The words. The weight of them is heavy on my tongue. The tip tingles and my lips twitch from the force of them, rising up my throat from my swelling heart, where they want to pour from.
But I bite them back.
They try to escape with every breath, every heartbeat, every broken kiss, every locked glance. But I bite them back.
Each caress, each laboured gasp, each sweet whispered obscenity, each thrust… the words threaten to flow. But I bite them back.
They’re the knot in my throat, the tears that prick my eyes, that look he’s been trying to decipher as we lie entwined and spent.
I’m biting them back not out of insecurity or fear of his reaction; but fear of myself. Scared in equal measure of being wrong, and being right.
And he knows. With that uncanny knack he has of reading my smallest facial expressions, the way that he can tell what I’m thinking before I’ve thought it… he knows.
He almost forced it out of me today.

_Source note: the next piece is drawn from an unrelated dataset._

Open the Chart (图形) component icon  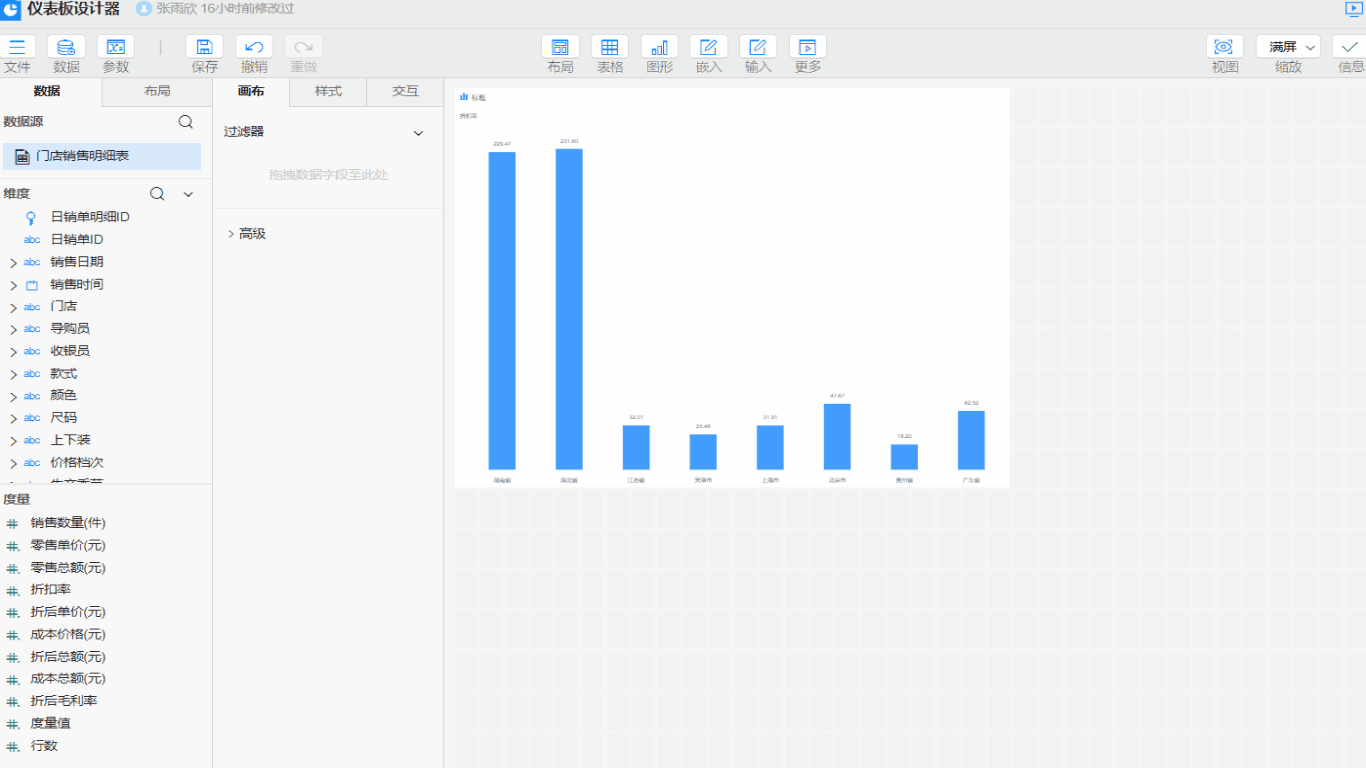click(659, 47)
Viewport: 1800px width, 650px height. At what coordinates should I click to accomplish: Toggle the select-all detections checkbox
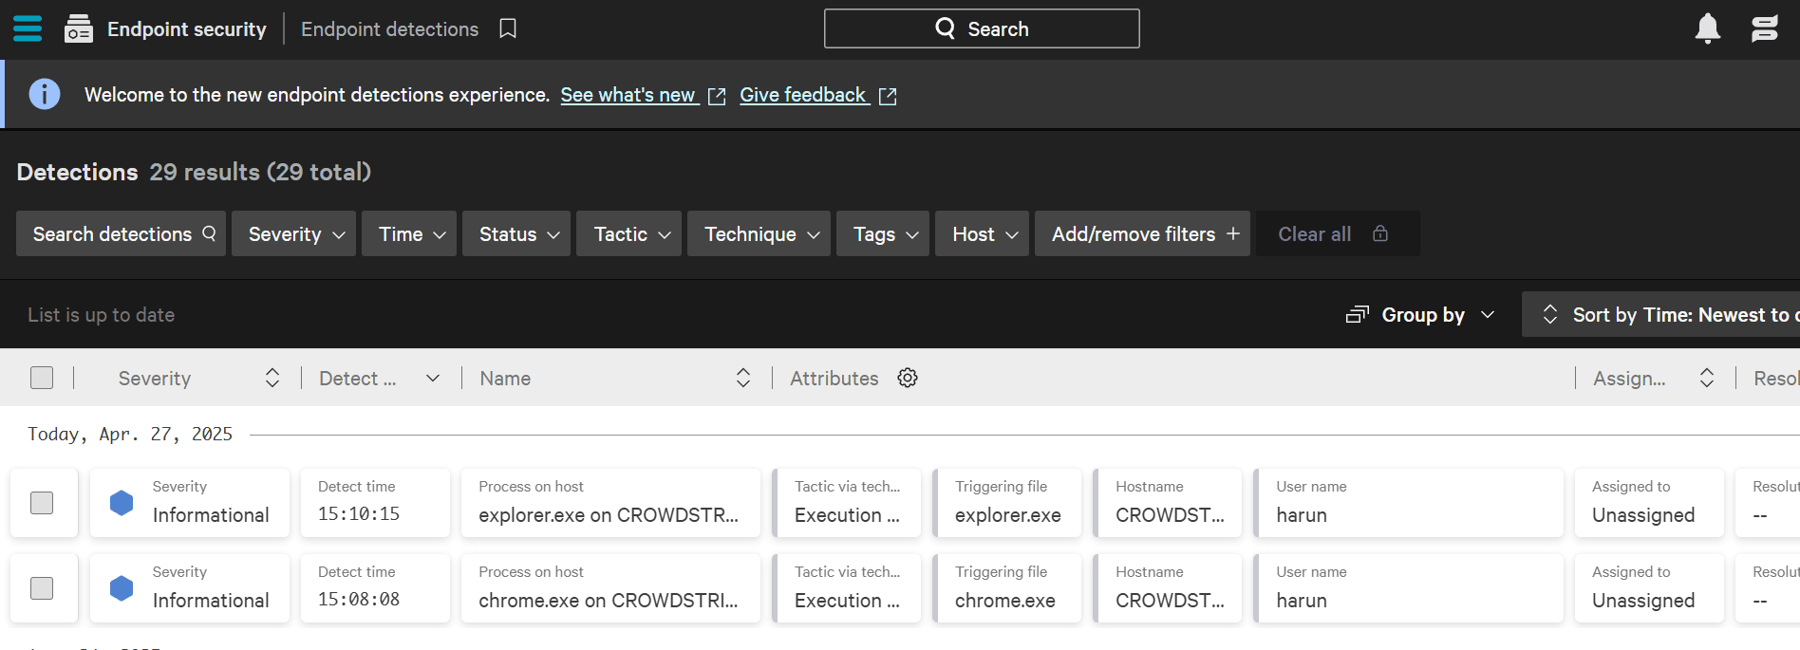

Lying over me, he caught a look I didn’t know I was wearing. Amidst the sweat and the sex, as I writhed beneath him – he saw the words writhing on my tongue.
Pinning me down, he demanded them from me. Three times… or was it four? “Say it”, he hissed, as I shook my head forcefully and prayed for reprise. It came more readily than expected – my look of contentment turned to fear, it seems.
Some day soon, I won’t be allowed to bite back.